Westward to Vinland: The Discovery of Pre-Columbian Norse House-sites in North America by Helge Ingstad (translated by Erik J. Friis) was published in 1969. It was about the author’s six trips to Labrador and Newfoundland in the 1960’s in search of the first Norse settlements in North America. Ingstad used two sagas, those of the Greenlanders and Eirik the Red, as the basis for his travels. What was written down hundreds and hundreds of years ago he found to be remarkably accurate in terms of the land formations and bodies of water. The Vikings documented their journey from Greenland west to Baffin Island, then south to Labrador, across the Strait of Belle Isle to the northern peninsula of Newfoundland where they established a settlement at L’Anse aux Meadows.

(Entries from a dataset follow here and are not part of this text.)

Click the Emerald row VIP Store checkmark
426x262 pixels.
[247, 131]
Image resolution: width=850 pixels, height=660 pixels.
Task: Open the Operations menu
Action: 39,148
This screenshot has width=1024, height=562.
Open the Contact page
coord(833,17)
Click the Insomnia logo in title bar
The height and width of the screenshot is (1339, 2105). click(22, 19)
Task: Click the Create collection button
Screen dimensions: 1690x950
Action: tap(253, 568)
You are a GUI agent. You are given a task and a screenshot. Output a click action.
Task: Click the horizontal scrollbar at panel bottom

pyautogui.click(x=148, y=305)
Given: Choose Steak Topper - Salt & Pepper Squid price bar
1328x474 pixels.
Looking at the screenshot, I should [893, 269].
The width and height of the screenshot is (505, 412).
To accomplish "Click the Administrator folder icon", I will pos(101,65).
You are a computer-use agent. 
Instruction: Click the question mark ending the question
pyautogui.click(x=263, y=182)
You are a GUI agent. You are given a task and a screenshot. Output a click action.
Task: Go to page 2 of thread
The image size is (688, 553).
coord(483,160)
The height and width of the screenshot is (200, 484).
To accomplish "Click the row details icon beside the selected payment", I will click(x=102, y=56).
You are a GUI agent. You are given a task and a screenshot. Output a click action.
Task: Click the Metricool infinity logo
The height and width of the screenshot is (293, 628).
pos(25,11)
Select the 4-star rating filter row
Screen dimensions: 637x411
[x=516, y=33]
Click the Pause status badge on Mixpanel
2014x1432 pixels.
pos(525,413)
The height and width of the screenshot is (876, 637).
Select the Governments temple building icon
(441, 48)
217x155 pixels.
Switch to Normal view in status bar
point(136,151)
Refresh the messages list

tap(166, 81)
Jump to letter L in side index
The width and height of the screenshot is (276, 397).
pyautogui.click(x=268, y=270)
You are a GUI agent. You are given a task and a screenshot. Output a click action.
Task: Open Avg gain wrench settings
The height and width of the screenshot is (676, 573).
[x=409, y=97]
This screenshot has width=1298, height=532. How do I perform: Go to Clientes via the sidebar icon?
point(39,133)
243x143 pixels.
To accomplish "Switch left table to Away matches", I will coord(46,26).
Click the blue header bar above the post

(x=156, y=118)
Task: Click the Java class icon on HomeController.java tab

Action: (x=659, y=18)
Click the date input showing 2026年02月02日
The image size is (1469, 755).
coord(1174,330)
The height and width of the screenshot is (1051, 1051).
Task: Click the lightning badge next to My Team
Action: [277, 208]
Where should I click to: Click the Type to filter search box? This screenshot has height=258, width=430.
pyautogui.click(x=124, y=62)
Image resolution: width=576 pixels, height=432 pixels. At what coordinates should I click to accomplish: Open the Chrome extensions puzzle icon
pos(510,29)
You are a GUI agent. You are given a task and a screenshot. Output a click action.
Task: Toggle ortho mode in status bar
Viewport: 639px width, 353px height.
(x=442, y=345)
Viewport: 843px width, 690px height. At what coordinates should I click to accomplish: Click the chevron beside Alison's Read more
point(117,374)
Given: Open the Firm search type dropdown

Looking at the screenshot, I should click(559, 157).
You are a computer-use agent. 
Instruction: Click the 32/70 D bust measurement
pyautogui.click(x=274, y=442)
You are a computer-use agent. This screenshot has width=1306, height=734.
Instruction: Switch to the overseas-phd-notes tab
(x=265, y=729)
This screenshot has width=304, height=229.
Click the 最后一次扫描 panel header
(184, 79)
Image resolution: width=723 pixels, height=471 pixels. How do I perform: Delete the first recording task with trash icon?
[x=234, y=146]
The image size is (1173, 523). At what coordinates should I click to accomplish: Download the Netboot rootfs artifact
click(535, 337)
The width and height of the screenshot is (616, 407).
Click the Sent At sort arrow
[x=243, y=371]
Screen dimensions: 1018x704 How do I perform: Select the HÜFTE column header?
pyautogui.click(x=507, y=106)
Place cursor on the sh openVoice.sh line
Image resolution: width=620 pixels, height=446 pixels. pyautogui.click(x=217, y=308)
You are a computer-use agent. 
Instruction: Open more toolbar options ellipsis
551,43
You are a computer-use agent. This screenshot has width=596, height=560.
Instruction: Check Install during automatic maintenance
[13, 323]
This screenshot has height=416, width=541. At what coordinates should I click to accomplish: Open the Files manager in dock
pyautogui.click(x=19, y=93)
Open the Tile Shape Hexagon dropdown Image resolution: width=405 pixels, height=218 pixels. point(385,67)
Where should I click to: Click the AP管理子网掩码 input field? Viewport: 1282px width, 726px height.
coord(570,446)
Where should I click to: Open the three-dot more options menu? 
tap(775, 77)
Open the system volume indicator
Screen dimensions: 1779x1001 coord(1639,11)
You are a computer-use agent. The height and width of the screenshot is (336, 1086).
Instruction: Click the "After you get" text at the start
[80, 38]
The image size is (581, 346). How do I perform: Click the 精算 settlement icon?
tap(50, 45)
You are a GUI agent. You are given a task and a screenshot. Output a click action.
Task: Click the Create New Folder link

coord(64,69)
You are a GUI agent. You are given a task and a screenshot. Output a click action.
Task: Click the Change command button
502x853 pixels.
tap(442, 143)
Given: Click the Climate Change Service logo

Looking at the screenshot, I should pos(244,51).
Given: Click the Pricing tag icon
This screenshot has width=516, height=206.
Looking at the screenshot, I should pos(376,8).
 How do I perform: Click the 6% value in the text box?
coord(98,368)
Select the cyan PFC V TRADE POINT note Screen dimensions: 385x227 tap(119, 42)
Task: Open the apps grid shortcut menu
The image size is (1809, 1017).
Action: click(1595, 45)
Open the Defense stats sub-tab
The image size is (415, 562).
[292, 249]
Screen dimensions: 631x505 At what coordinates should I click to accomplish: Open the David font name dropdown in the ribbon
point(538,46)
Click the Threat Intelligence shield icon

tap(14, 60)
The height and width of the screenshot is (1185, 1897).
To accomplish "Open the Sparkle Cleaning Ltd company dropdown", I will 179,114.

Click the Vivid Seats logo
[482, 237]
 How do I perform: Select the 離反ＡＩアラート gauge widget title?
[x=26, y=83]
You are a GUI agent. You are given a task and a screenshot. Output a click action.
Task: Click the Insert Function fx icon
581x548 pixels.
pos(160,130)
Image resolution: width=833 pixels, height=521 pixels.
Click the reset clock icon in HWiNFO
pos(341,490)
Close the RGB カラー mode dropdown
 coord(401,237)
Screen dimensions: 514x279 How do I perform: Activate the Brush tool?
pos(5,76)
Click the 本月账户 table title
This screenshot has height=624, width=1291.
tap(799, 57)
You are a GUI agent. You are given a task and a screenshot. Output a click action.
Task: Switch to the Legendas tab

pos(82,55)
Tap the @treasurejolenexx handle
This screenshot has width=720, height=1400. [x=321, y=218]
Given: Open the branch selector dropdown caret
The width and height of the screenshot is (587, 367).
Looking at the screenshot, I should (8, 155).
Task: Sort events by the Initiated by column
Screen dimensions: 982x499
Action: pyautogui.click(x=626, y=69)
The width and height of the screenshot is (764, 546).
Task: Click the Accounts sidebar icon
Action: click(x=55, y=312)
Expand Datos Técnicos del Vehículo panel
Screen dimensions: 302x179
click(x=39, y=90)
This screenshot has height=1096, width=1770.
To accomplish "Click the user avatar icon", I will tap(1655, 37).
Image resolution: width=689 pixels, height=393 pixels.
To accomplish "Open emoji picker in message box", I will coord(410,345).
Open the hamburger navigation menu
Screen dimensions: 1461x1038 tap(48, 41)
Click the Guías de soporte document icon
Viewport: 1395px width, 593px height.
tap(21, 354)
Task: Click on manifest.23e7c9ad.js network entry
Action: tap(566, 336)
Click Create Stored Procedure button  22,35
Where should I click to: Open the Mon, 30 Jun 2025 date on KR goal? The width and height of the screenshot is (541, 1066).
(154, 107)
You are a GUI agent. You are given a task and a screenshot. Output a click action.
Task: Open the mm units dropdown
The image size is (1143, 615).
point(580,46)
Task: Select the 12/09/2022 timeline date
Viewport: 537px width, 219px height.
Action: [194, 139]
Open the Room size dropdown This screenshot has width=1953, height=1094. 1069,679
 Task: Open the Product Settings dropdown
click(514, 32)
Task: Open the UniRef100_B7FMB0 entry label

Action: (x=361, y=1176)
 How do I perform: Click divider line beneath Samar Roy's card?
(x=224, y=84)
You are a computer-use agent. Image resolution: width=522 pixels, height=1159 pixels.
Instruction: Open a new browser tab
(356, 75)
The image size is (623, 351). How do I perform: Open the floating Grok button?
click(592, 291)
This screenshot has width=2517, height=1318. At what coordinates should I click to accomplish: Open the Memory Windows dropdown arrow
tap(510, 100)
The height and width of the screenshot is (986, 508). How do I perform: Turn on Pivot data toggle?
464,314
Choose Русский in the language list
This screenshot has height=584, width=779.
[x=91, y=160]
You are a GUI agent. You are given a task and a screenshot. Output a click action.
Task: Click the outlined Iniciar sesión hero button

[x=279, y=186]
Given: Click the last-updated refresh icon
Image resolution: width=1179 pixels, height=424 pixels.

Ingstad and Friis wrote a thoroughly engaging diary of voyage and discovery as the author sailed up and down the Labrador coast in search of possible Norse sites. He was a modern-day Viking as he considered what might be of importance to the crew a millennium ago. Flat grasslands were necessary for livestock and grazing, and the tip of the Great Northern Peninsula was ideal.
Over the course of his journeys he worked with different teams as they explored and excavated. His wife Anne Stine and their daughter Benedicte accompanied him on all the trips and made substantial discoveries of their own.
I could not put this book down and the pages that were full of text were a breeze to read. Of particular interest was his analysis of the term “Vinland” where he believes its origin was in the old Norse for “grassland” versus “land of grapes” (which would have rendered its spelling instead as Vínland). Ingstad thus refuted the claims by those who believed Vinland as a grape-growing region could not possibly have been as far north as L’Anse aux Meadows. Ingstad presented both arguments for and against the authenticity of the infamous Vinland Map. In 1969 he was leaning towards accepting it as genuine but only through scientific testing during this century has the document been proven to be a forgery.
The author provided many photos and maps documenting the Vikings’ as well as his own journeys and discoveries. Now I must read Ingstad’s story about his mission in the November 1964 issue of National Geographic (I found this while reading the book’s bibliography). This book was written over fifty years ago so Ingstad’s perception of women must be taken in light of that time, but no scientist today would write of the attractive features of the indigenous women of Labrador as he did.